During my time wading through the Somerset fields this summer i must say that, yes, there was definitely a high number of 30/40-somethings sat in foldable chairs with cold beers and warm ciders precariously placed in the cup holders. The nicely pleated ponchos and vast golfing umbrellas are not the gig attar you would expect of people going to see The Klaxons, even if the ground below your feet is more water based than vinyl floored.

Mr Eavis is on record as saying that the way to solve this is to make more tickets available over the phone lines next year. Plans are afoot to dedicate 40% of the 2008 tickets to telephone orders so that teenagers "will be able to use their mobile phones to get tickets."
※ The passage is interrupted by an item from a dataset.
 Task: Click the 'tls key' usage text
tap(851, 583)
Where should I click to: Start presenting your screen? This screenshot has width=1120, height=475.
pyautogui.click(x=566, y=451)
It's seems to me though that there are several factors that the organiser might be overlooking:

1. £145!!!

When i first went to Glastonbury in 2000 tickets were 80 squid which was amazing value for seeing David Bowie do a hour set. 145 big ones to see two headliner acts who have only just released two albums and another who are touring their asses off trying to get their over-rated back-catalogue back on the turntables of their now vintage fans seemed a bit step.

If Eavis wants to attract a younger crowd he needs to bring the cost of tickets into the pocket-money-market brackets. Yes of course a middle of road career ladder climber can afford a small fortune but an NME reader can hardly afford a decent music magazine let alone half the monthly rent of a inner city flat.

2. MCR not DSB

Eavis' words suggest he's after lynching all the music fans that save up their haribo money to basking in the August sun of the reading festival, if this is the case, and I hate to say it, he's gonna have to cater for their ears.
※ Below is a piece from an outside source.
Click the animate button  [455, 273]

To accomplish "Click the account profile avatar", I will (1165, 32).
This isn't to say that I'm suggesting My Chemical Romance should headline every one of the 70 stages at next year's fest, nor am i saying that Dame Shirley Basey should be banished from the fields of Avalon forever more, especially as I'm told she was amazing. What I am suggesting is that, maybe, just maybe, Glastonbury needs to attract bigger bands. Instead of The Pipettes on the Pyramid Stage during the day, improve the line-up so much that Snow Patrol find themselves relishing in that slot. That's a near perfect outcome I know but you see what I'm getting at.
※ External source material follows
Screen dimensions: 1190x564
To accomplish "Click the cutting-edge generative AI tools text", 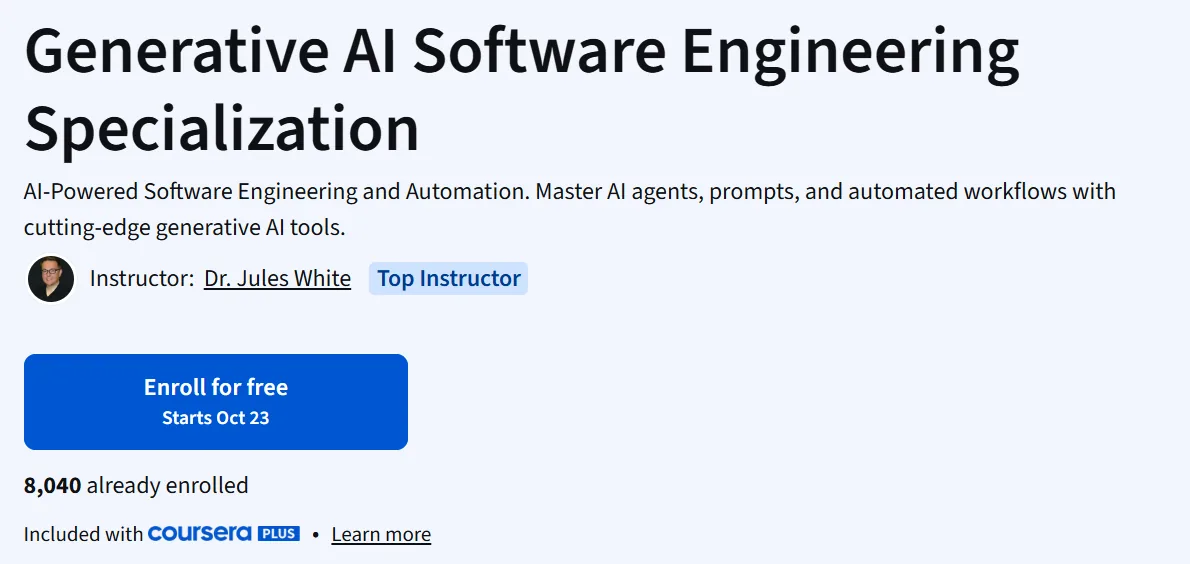I will coord(184,227).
Clearly Glastonbury is intended to be the most diverse festival on the face of the planet and it really is. Nowhere else will you see Arctic Monkeys and The Marley Brothers on the same stage while a jazz world stage blasts out tropical tunes that are so fresh to everyone you are pulled to experience it. Throwing more and more mainstream acts into the mix simply won't work. The festival is perfect as it is...please don't bring in Marilyn Manson...Smashing Pumpkins yes, Manson no!


3. Acid fried the hippies...and that's why they dead!

Eavis has got to realise that he will not be welcoming the travellers back with open arms. Hippies, like the potential younger audience, can't afford the price tag to attend the sometime annual event. This is a unattainable goal if this is indeed really what organisers are hoping. What additional joy and youth would these fence hoppers bring to the festival anyway? Free love now costs stis (or stds) however you want to say it, and the festival costs an extra couple of decimals of debt.

All this doesn't really drag many conclusions. What we can take away is that the festival must only see minimal changes. A big band here, a younger act there, while still staying true to the charitable nature of the event, if that means refusing to pay Jagger and his band of pirates a million pounds then fuck 'em.

Making more tickets available through the phone lines will not mean that more younger people will attend. Many of the people the festival want to attract know the internet like the flatplan of Kerrang and more have broadband. They'd rather sit at a computer hitting refresh instead of holding a warming carcinogenic device up to their temples only to keep hitting redial.

Improve the headliners, attract the bigger acts and the audience demographic might just change but the Glastonbury Festival's cultural identity is so stubborn and leftfield that it won't stand for any efforts to force change...not even from it's Father.